Loom work is a wonderful way to do beadwork and there are dozens of loom options available. However, before you buy a loom take a moment to think about what you want to do with loom work. Don't buy a little wire loom or you'll end up frustrated. Take a look at some of the better looms available; you'll be surprised at how reasonable the prices are!

What kind of projects will you do?

Will you be making bracelets or big split loom necklaces? Wall hangings or hat bands? Look for a loom that will work for your type of beading. You may need something as complex as a Mirrix with a shedding device, or something more basic. If you work on very small projects, you may want a tiny Tube Loom.

How often will you use your loom?

If you will only be doing an occasional project, it may not be important to invest a lot of money into a big, space-taking loom. On the other hand, if you will be looming quite often, then get the best you can afford. Having good equipment will make any project easier and much more enjoyable.

What kind of beads will you be using?

Better looms come with warp dent bars for both 11/0 and 15/0 beads. However, some smaller and less expensive looms do not have interchangeable warp bars. Be sure to check for this feature if you want to use more than one size bead. Also - remember that Czech 11/0 and Delica beads are not the same size when it comes to looming!

If you are buying a gift - what does your recipient wants in a loom?

We all love surprises and a loom makes a wonderful gift for a beader. However, tools and equipment are very personal so if you plan to purchase a loom as a gift, it would be a good idea if you knew exactly hat the recipient wants in a loom. Better no surprise than a bad surprise! A good place to get information is from the recipient's beady friends.

If you are buying for yourself, research before you buy!

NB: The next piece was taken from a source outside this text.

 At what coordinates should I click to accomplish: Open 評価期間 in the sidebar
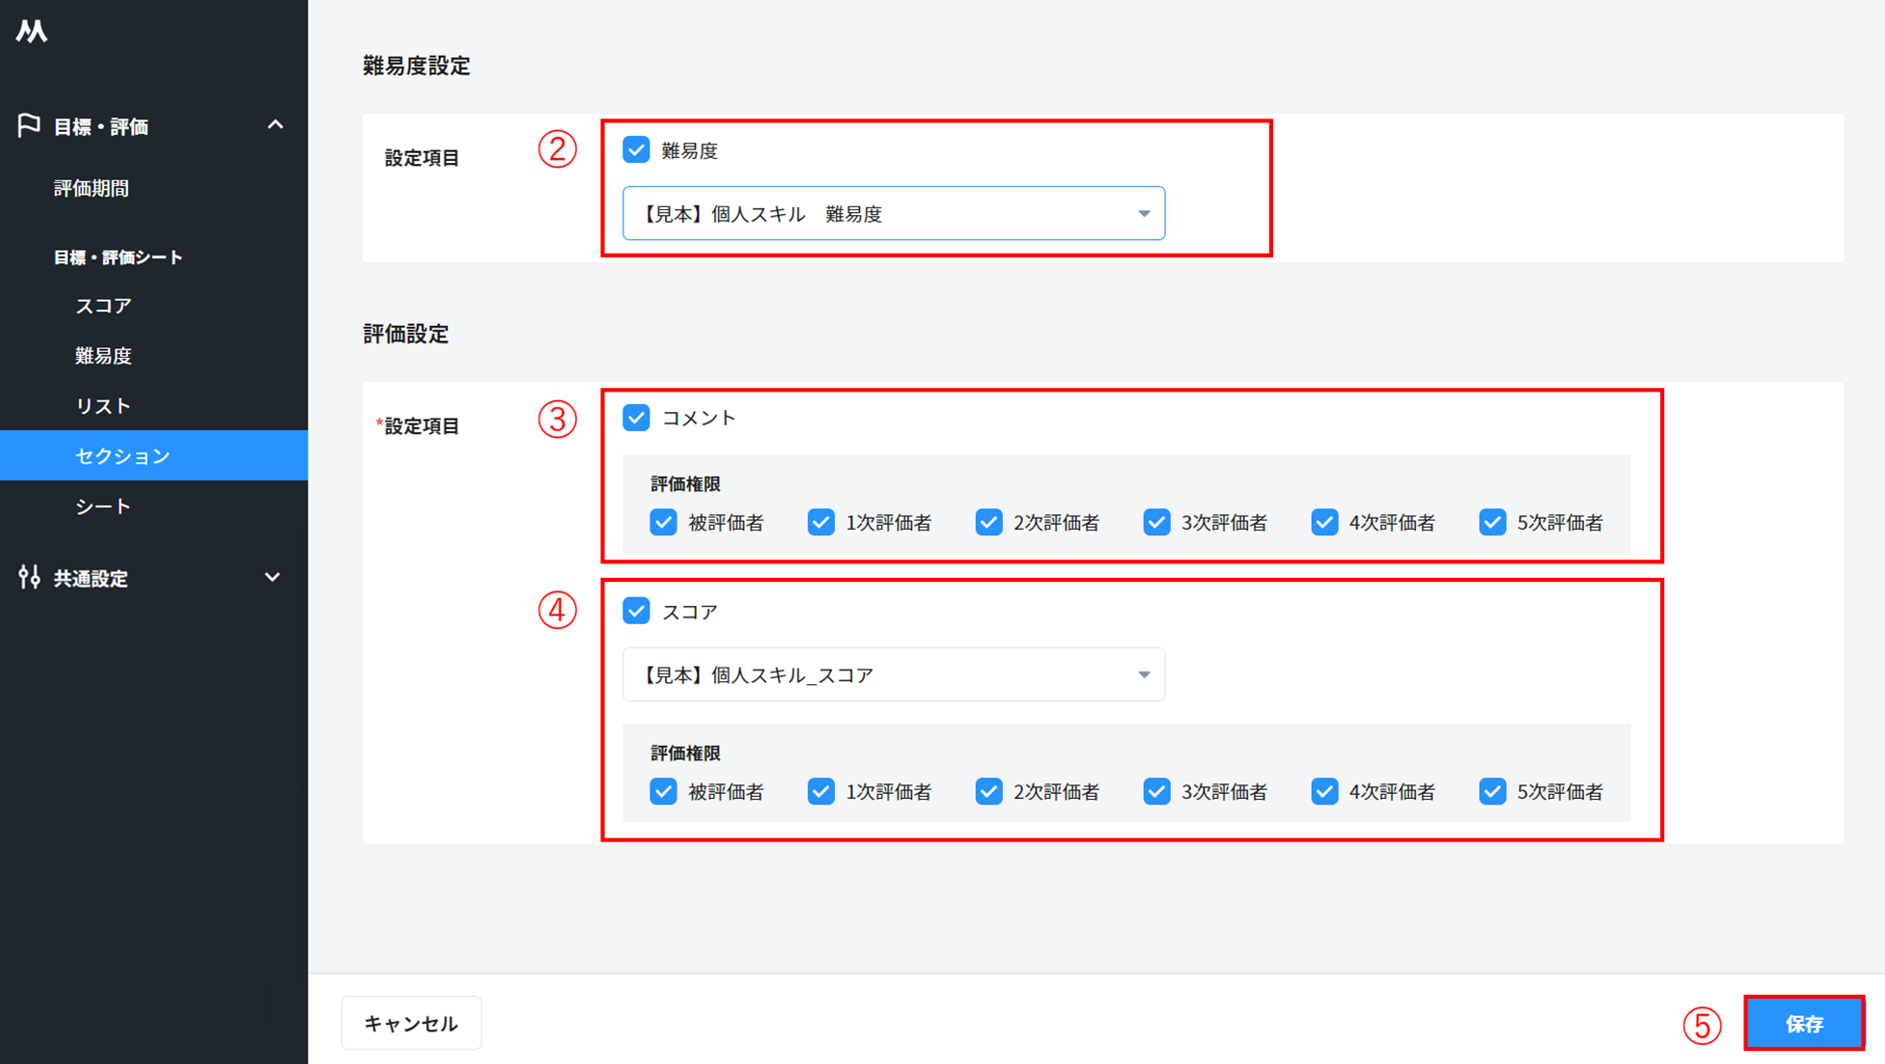(91, 188)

All of the loom dealers I have encountered have been more than happy to discuss their products with me in detail so that I have a good understanding of the loom and its features. When I’ve had problems with my loom, in most cases the seller has quickly addressed and resolved them, usually by E-mail. Help and hint are, in most cases, available at the dealer's Web sites. Don't be afraid to ask questions before you buy.